Opponents of the 2010 health care law already won part of one major court battle using a coercion argument. Three years ago, in NFIB v. Sebelius, a case challenging the law’s constitutionality led by Florida, the Supreme Court agreed that the administration can’t withhold all of a state’s Medicaid funds if it refuses to expand the program. That led to nearly half the states opting out of it.

Yet that “bullying” argument probably won’t work as well in this case, experts of both political stripes say.

For one thing, no one disputes that the administration has the authority over whether to renew the pot of uncompensated care funds, which ensure hospitals are paid for patients who lack health coverage but don’t qualify for Medicaid.

States can apply for the funds, which are provided as a type of Medicaid “waiver,” but the money runs out every few years. The administration is treating renewal as a tool to prod Florida and other states toward expanding Medicaid. But even if states chose to expand, officials could still halt the uncompensated care dollars if they chose.

“It’s a tough row to hoe, it’s always difficult to sue the king and win,” said Kip Piper, a health care consultant with Sellers Dorsey. “And you’re suing over an issue that is administrative discretion, and federal judges historically defer to that discretion.”

And the funding is a small share of Florida and other states’ budgets — much less than the 10 percent threshold Chief Justice John Roberts referred to in his 2012 NFIB opinion.
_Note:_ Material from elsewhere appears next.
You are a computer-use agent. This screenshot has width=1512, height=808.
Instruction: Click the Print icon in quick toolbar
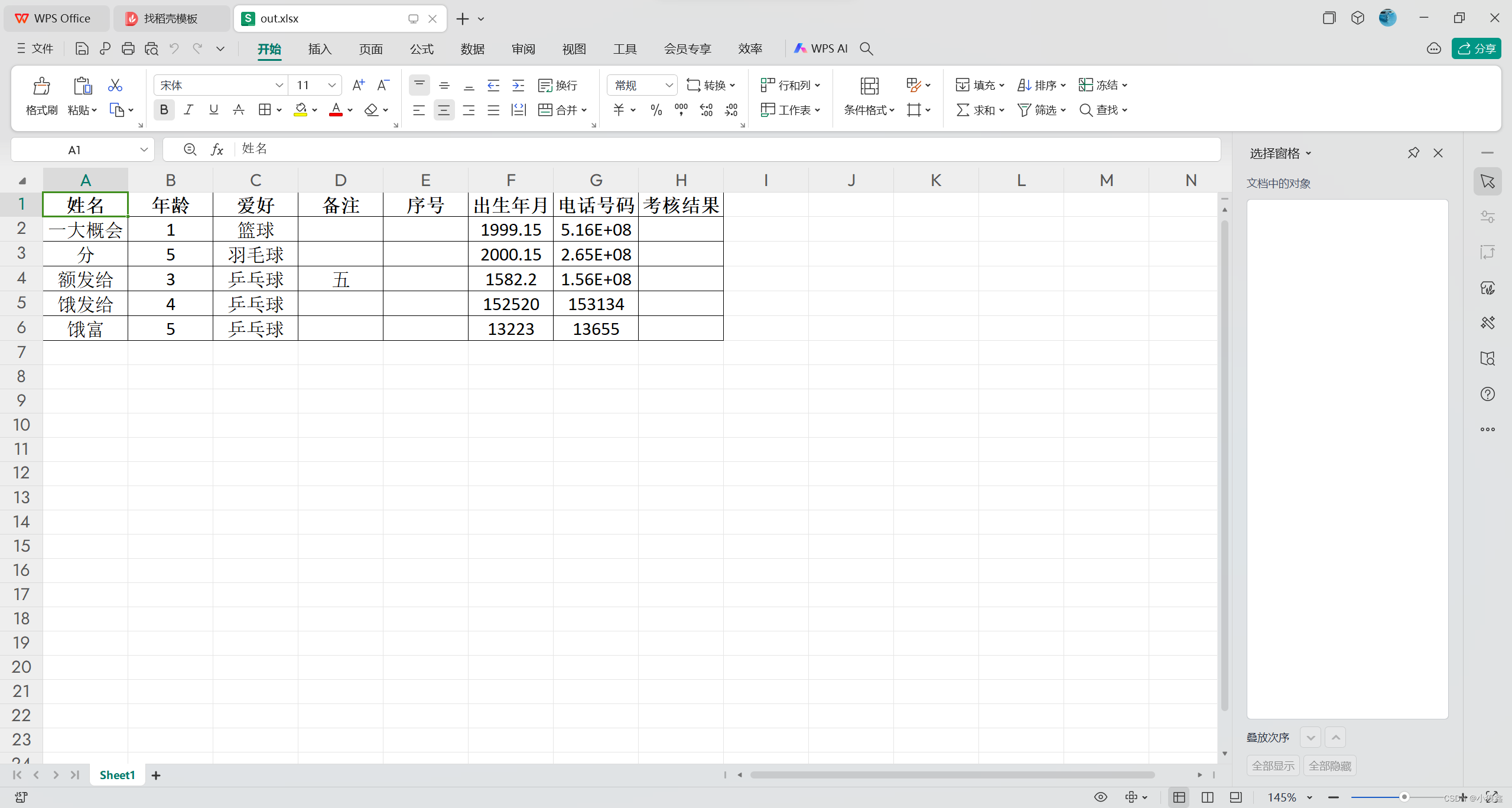tap(128, 48)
Roberts wrote that it’s coercive for the federal government to deprive states of more than 10 percent of their budgets by withholding Medicaid dollars.

Even the libertarian Cato Institute’s Michael Cannon, a vigorous opponent of the health care law, doesn’t think the 2012 case helps Scott this time around.

“I don’t think NFIB provides [Scott] what he needs to allege the government’s coercion,” Cannon said.

Sara Rosenbaum, a health policy professor at George Washington University, called Scott’s blackmail allegations “nonsense.” “No one’s making Scott expand his program,” she said.

With only a few days left in the legislative session, Florida senators are trying to convince House members and Scott to pass a version of Medicaid expansion, but it’s looking less and less likely they’ll succeed.

That will leave Scott and the administration in their showdown of sorts. The Florida attorney general hadn’t yet filed a lawsuit as of Thursday, but is planning on doing so, a spokesman said. Administration officials haven’t said for sure they’ll cut off the uncompensated care funds, but indicated last summer they probably wouldn’t grant a renewal.

While Scott will face challenges making his case in court, there are a few arguments that could help him, experts say.

Florida and other states collect the uncompensated care funds by applying for what’s known as a Medicaid waiver. Waivers come in many different forms, but they’re all temporary authorizations for a state to augment its program or run it a little differently.

Lots of Medicaid money runs through waivers — as much as a quarter or third of total spending — and the administration has a lot of control over them. Scott could argue broadly that the administration is exerting too much control over states by expanding waivers too much, Piper said.

Scott could also argue that the administration is motivated by political purposes in withholding the funds, which a court could find troublesome.

“The Obama administration could get into trouble,” Piper said. “One way is if the courts looked at this and felt the administration is being arbitrary and capricious in its exercise of authority.”